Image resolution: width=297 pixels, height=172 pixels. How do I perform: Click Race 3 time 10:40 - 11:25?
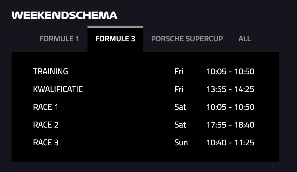click(230, 142)
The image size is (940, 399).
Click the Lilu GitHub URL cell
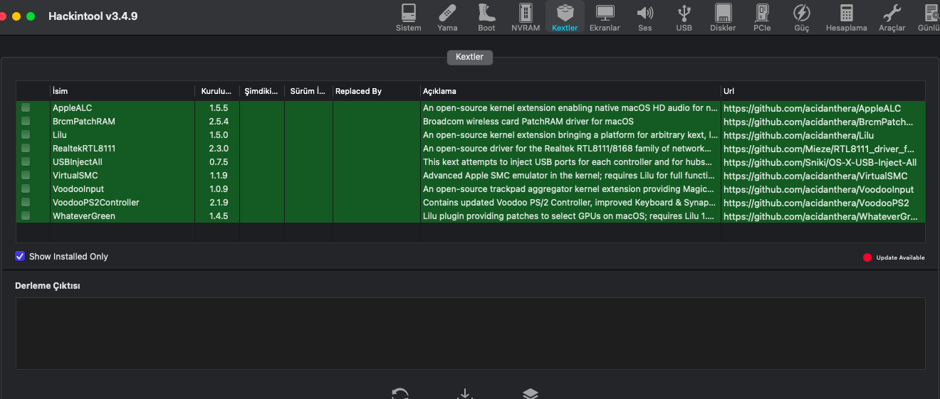[x=810, y=135]
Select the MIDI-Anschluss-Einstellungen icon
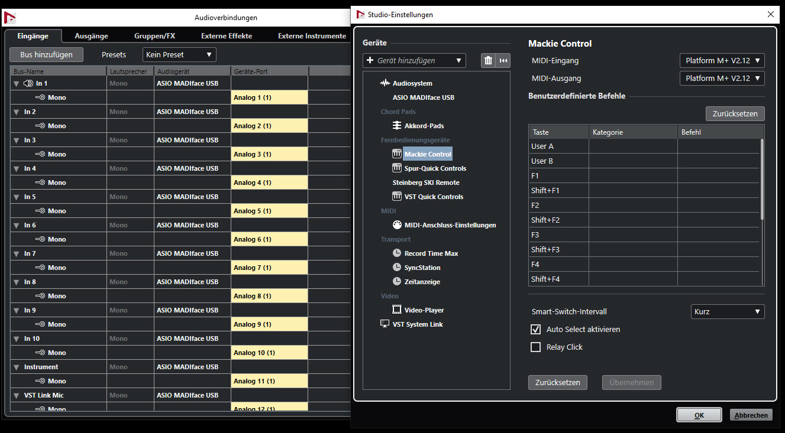 tap(397, 225)
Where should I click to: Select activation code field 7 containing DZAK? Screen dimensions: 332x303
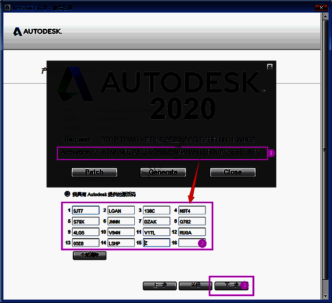[x=156, y=221]
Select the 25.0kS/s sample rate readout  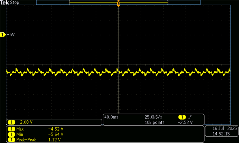pyautogui.click(x=153, y=117)
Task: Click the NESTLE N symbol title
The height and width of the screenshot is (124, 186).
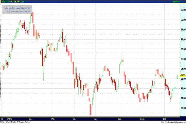Action: 6,2
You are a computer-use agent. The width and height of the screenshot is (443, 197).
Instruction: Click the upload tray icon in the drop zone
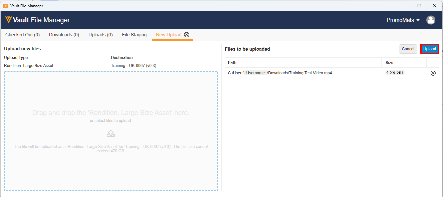(111, 134)
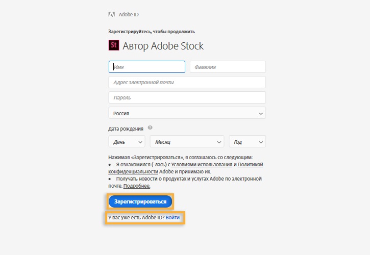Viewport: 370px width, 255px height.
Task: Click the Пароль input field
Action: coord(187,97)
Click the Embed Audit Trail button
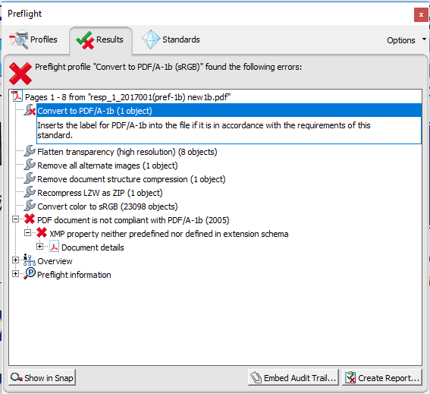 click(293, 377)
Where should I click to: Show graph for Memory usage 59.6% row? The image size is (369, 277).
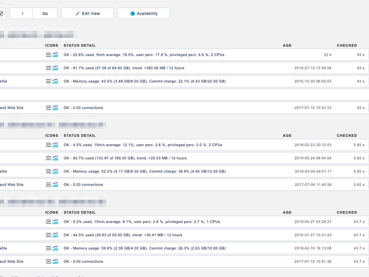pyautogui.click(x=55, y=248)
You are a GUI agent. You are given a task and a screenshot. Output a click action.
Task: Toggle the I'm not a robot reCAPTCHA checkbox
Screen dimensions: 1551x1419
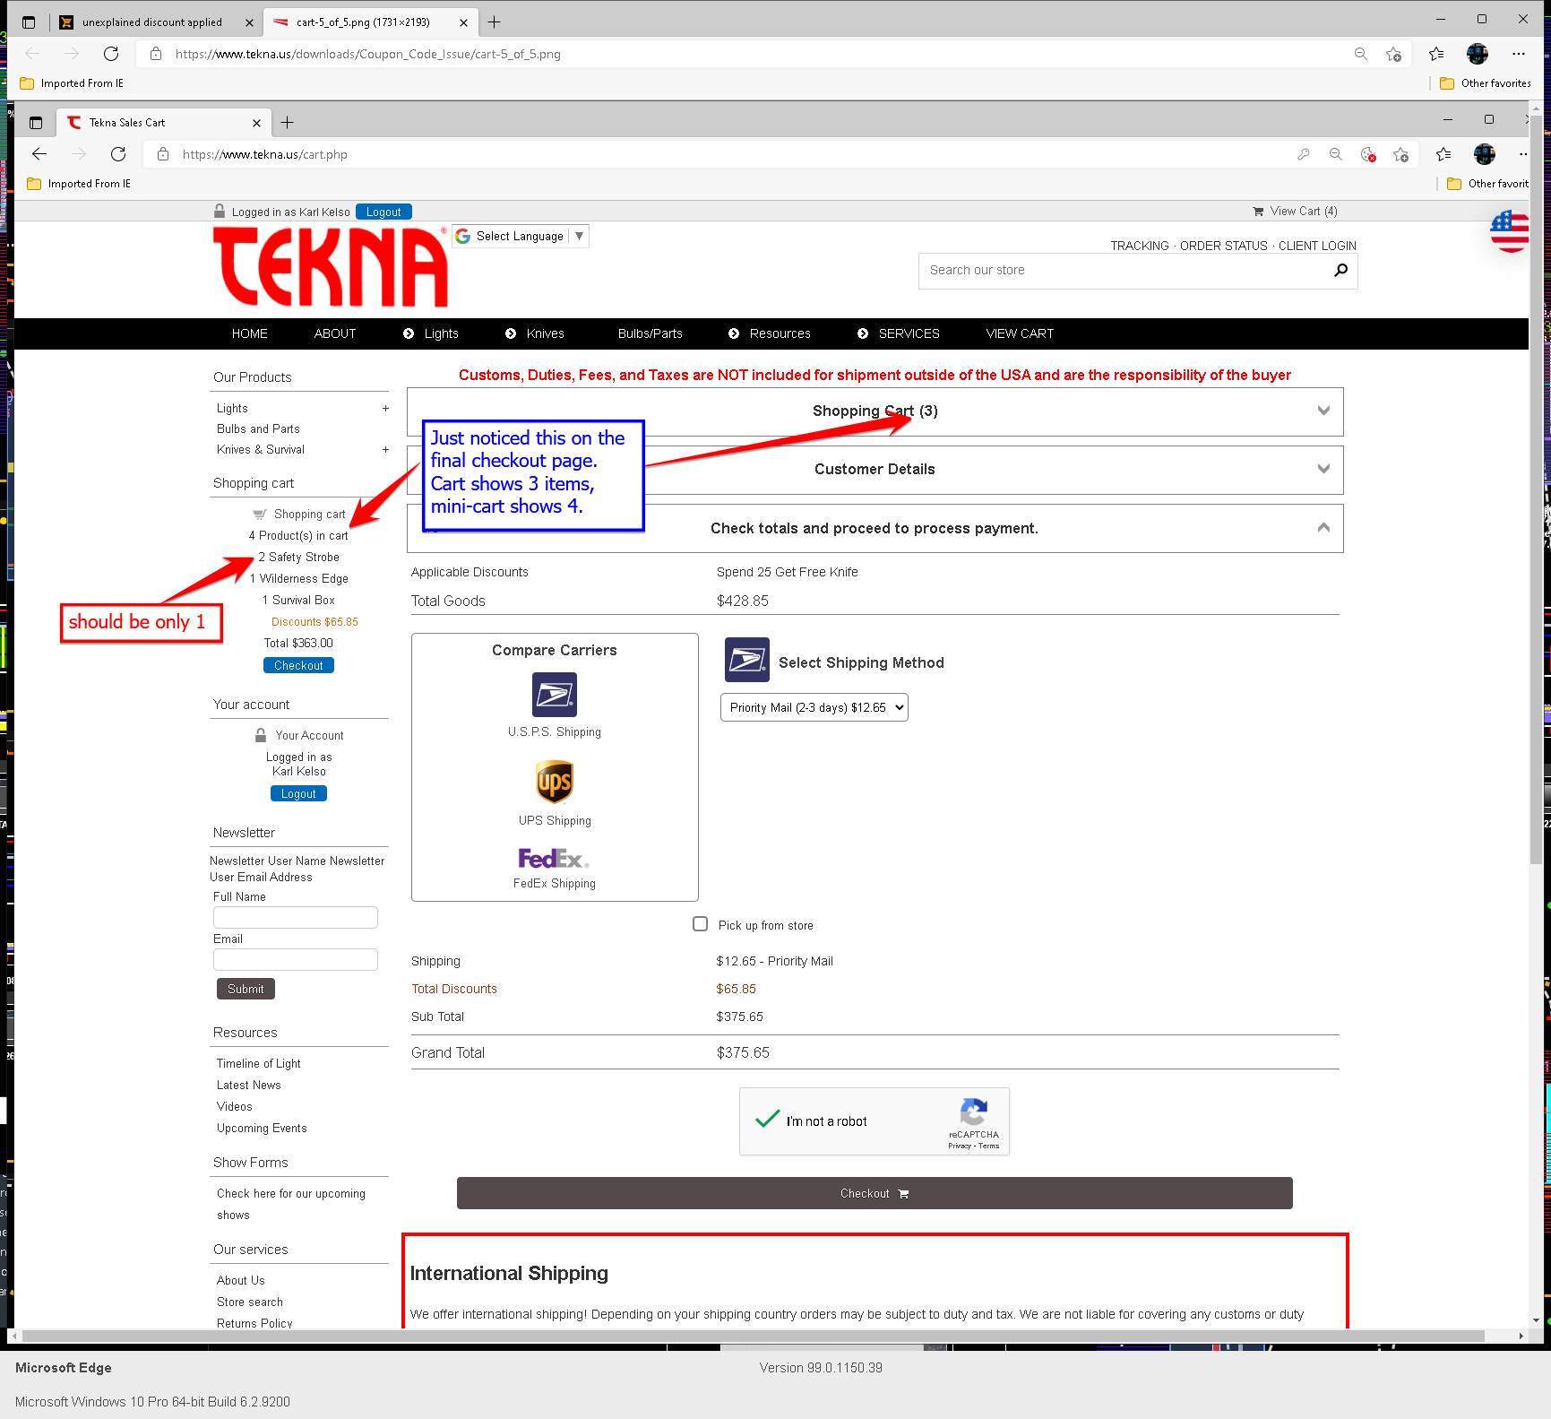click(768, 1120)
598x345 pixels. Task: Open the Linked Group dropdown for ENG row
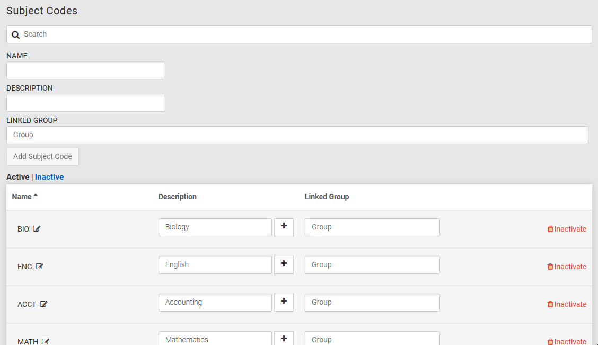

The problem. Tell how many lines of the listing include the word "agent", replying with nothing but the number.

Answer to the problem. 2